# [Assignment]
Output the lines of the listing below exactly, starting at the line containing "The width and height of the screenshot is (530, 267)." and stopping after the last line, with any pictures dropped.

------ The data

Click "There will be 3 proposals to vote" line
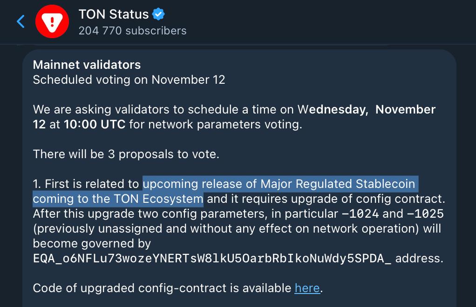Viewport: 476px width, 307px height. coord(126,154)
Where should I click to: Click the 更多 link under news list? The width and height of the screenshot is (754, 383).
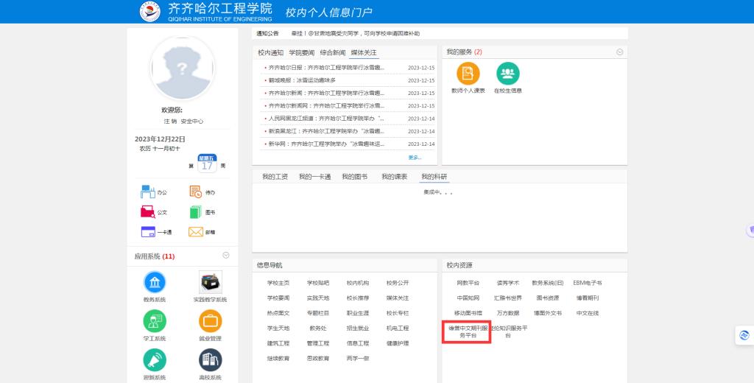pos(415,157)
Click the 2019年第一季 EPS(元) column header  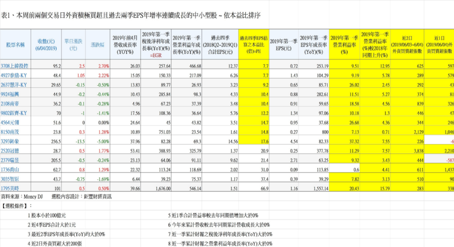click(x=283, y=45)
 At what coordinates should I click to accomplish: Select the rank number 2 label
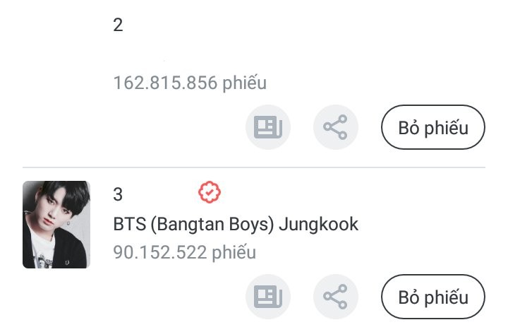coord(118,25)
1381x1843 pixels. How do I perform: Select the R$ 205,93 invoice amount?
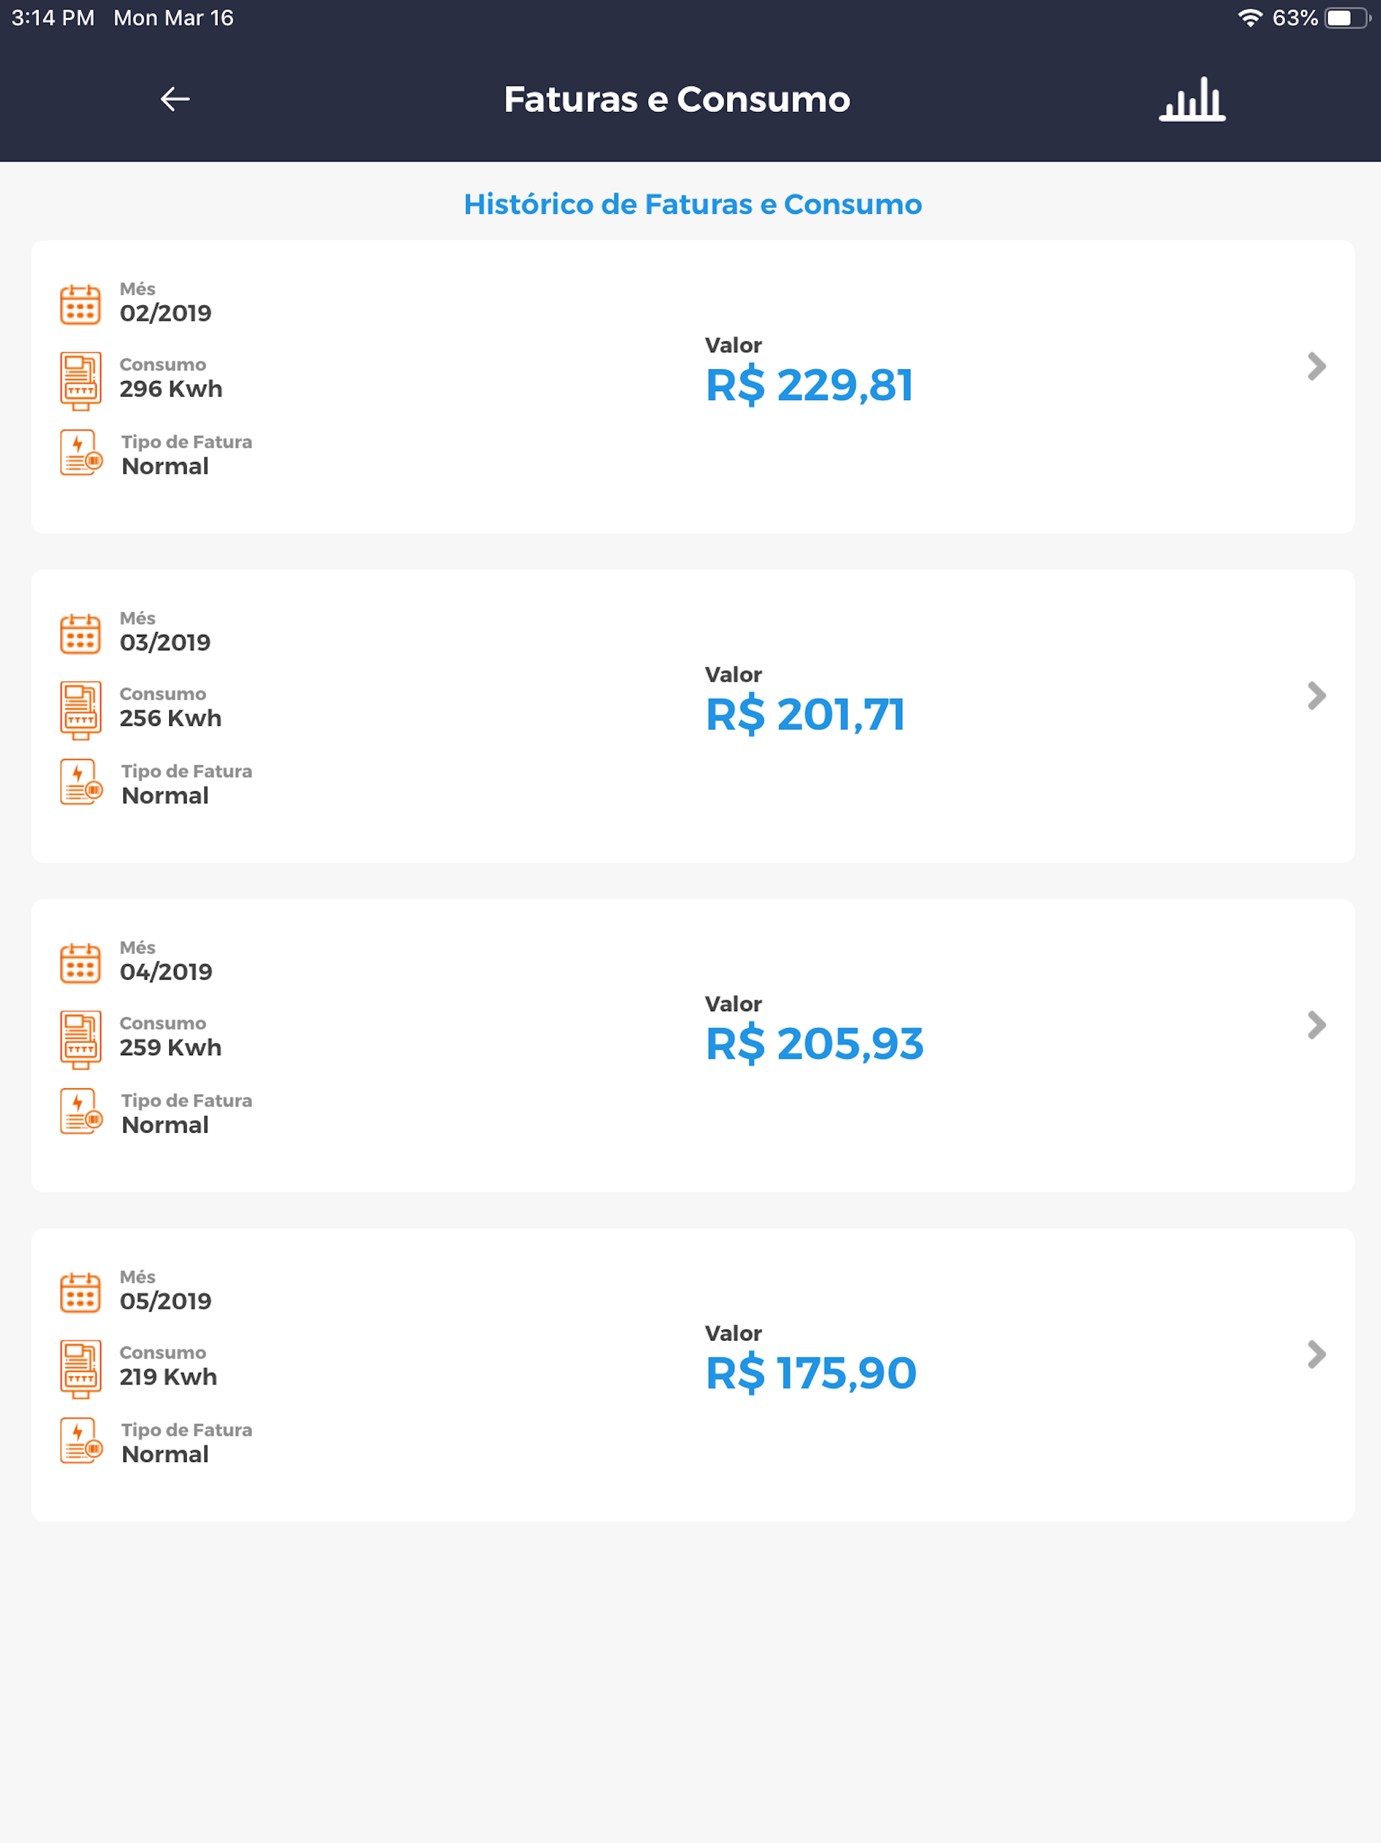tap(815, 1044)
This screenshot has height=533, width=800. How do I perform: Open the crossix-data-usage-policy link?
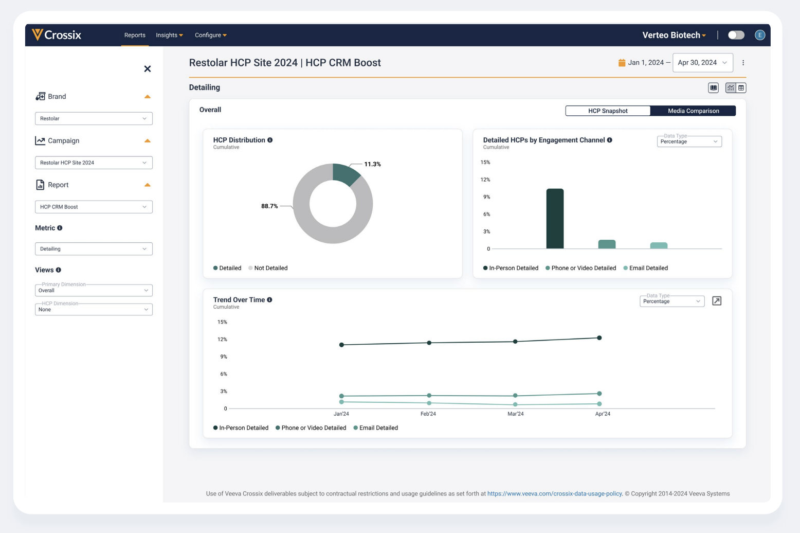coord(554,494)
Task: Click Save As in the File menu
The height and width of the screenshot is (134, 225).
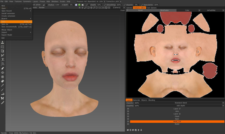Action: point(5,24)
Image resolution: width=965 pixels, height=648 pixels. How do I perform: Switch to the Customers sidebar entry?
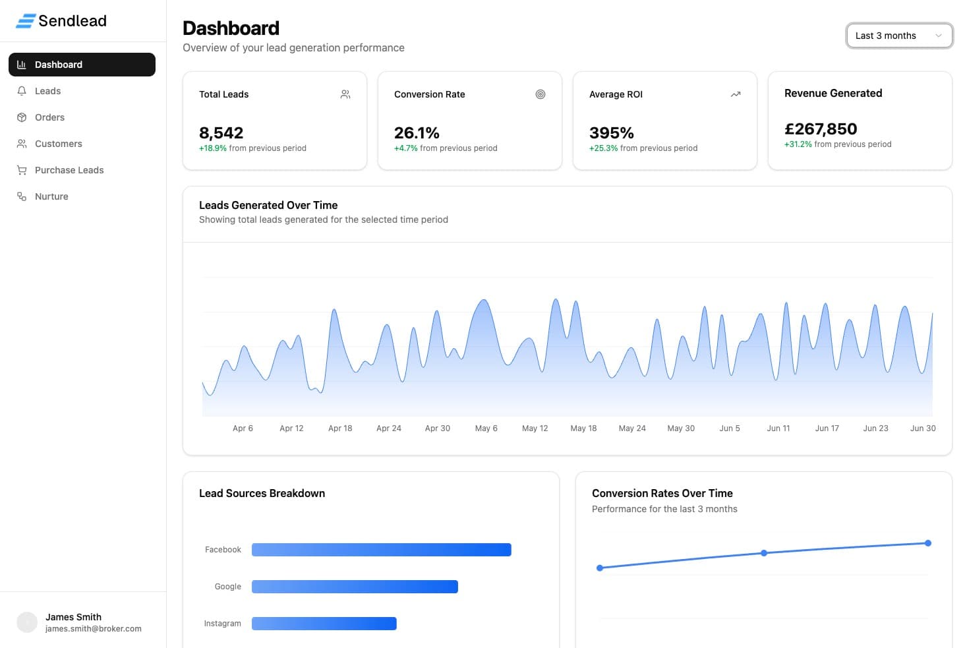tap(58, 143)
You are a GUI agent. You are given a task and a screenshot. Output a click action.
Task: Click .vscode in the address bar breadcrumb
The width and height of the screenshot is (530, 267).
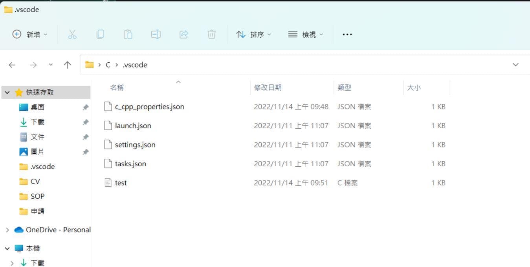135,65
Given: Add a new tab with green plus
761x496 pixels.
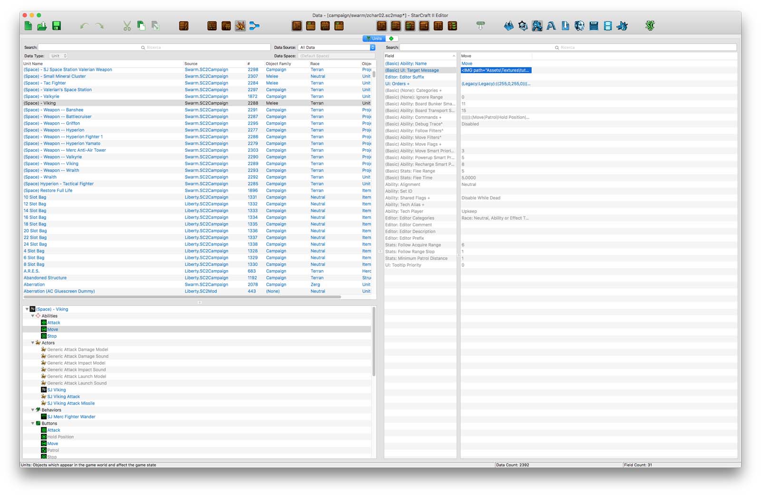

------------

# [Solution for this task]
The width and height of the screenshot is (530, 267).
135,65
Given: Add a new tab with green plus
761x496 pixels.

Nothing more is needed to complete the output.